Segment Open

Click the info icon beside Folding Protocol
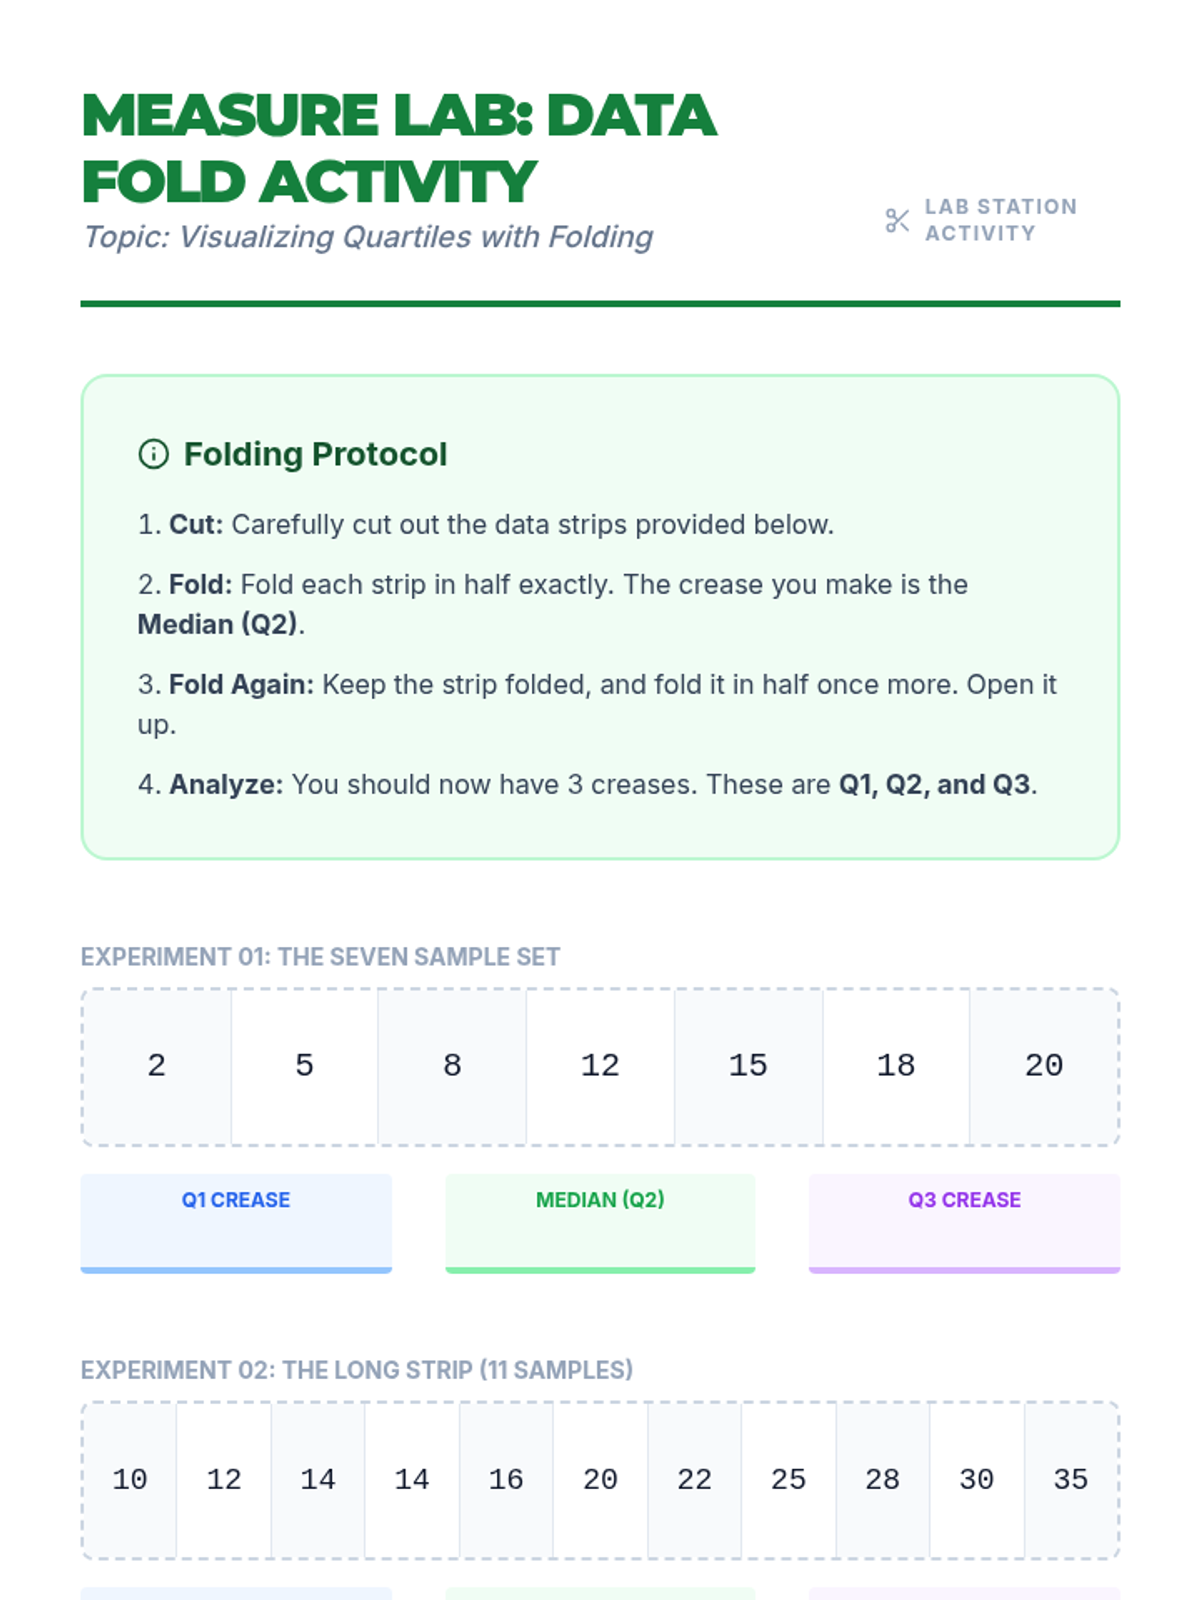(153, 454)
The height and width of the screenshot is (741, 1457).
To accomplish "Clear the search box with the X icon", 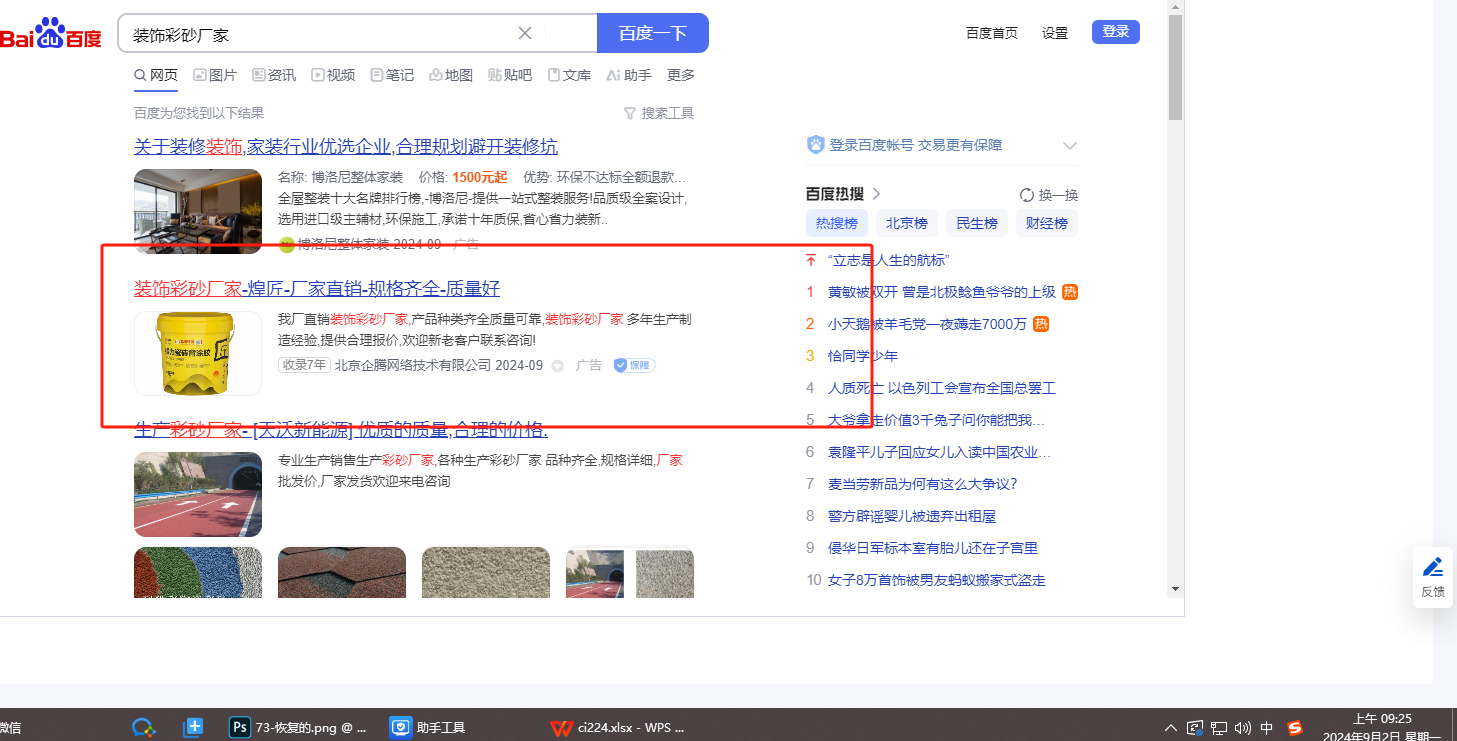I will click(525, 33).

Segment Closed
Segment Open

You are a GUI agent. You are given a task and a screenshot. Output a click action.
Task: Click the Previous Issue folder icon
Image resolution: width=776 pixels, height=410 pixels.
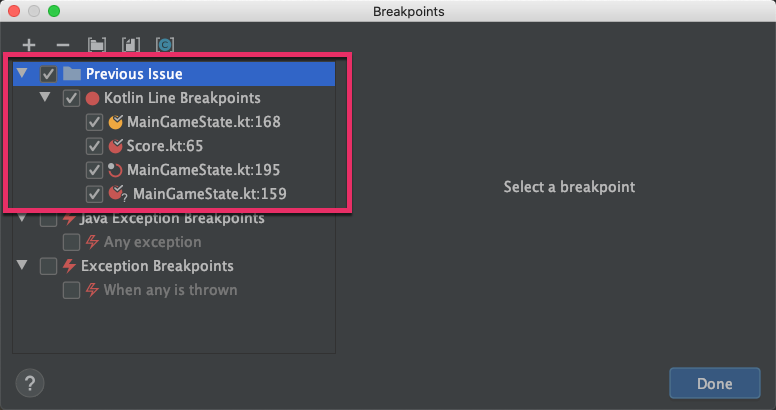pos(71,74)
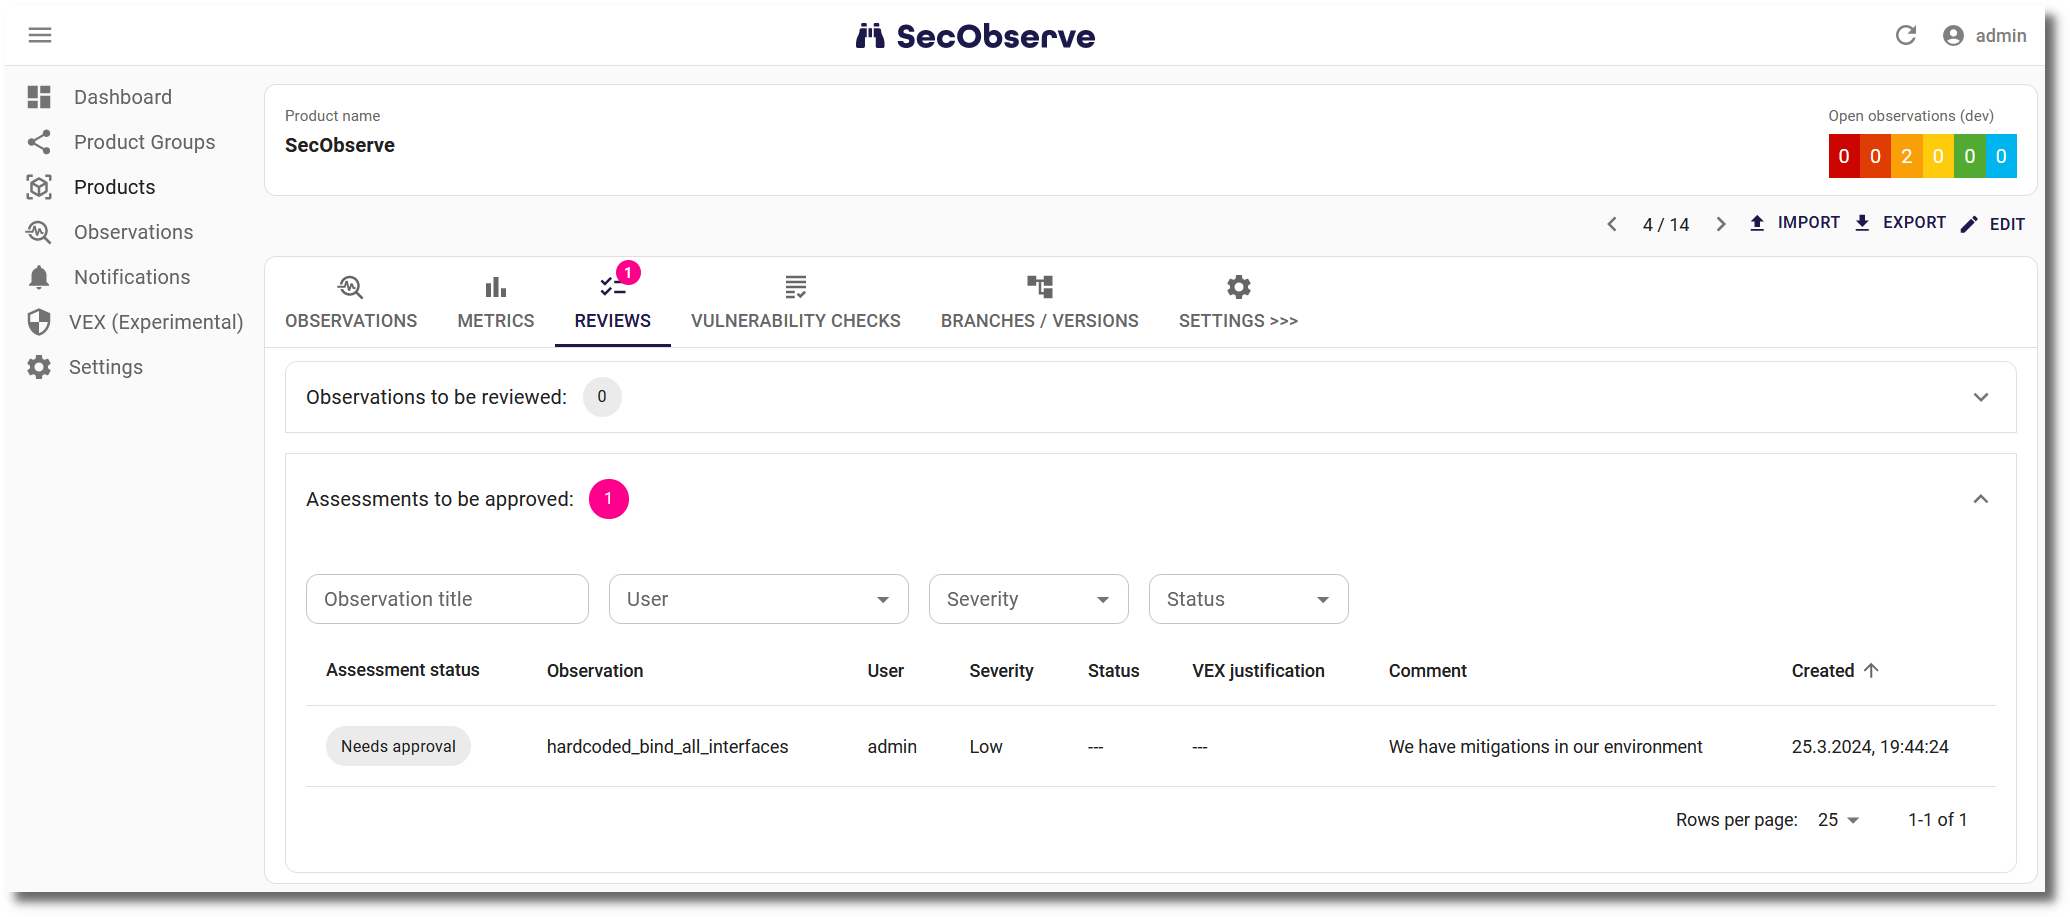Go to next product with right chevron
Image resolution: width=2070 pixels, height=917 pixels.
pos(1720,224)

Segment Closed
Segment Open

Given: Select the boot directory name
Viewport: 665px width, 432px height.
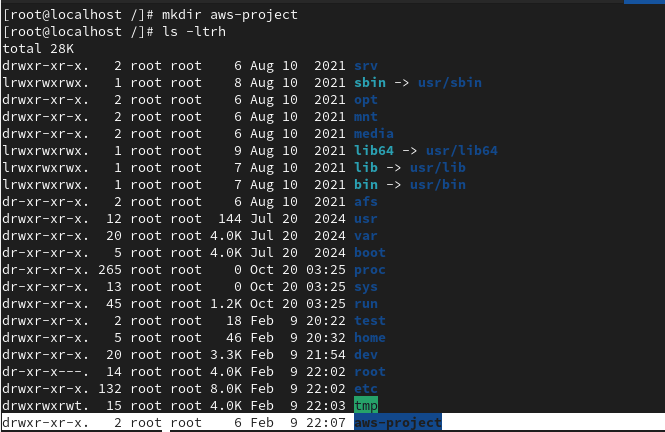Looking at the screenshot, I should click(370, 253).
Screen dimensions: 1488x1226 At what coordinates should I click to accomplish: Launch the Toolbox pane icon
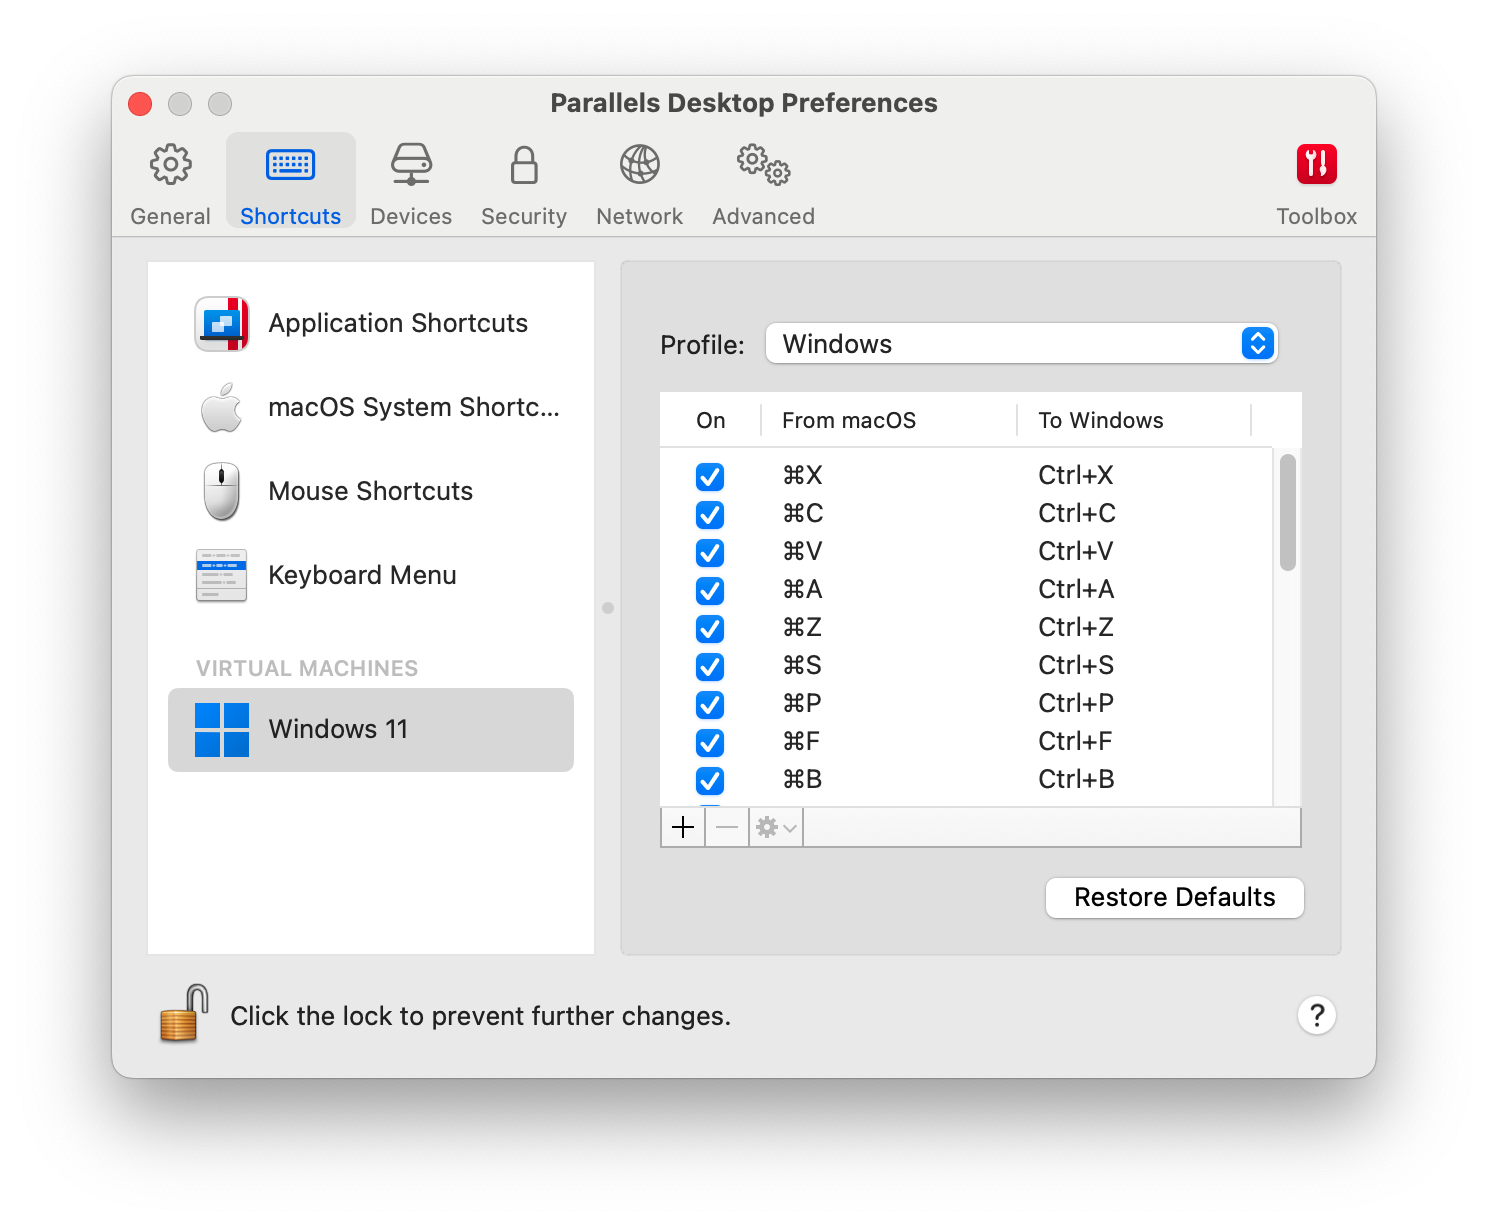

Segment Closed

Transcribe, word for word, the lines of the listing above from the one that contains "Given: Select the boot directory name" through the one that contains "Screen dimensions: 1488x1226", keeping both ends and dropping the pictures.

• **Task result**
Given: Select the boot directory name
Viewport: 665px width, 432px height.
Looking at the screenshot, I should click(370, 253).
Screen dimensions: 1488x1226 At what coordinates should I click to accomplish: Launch the Toolbox pane icon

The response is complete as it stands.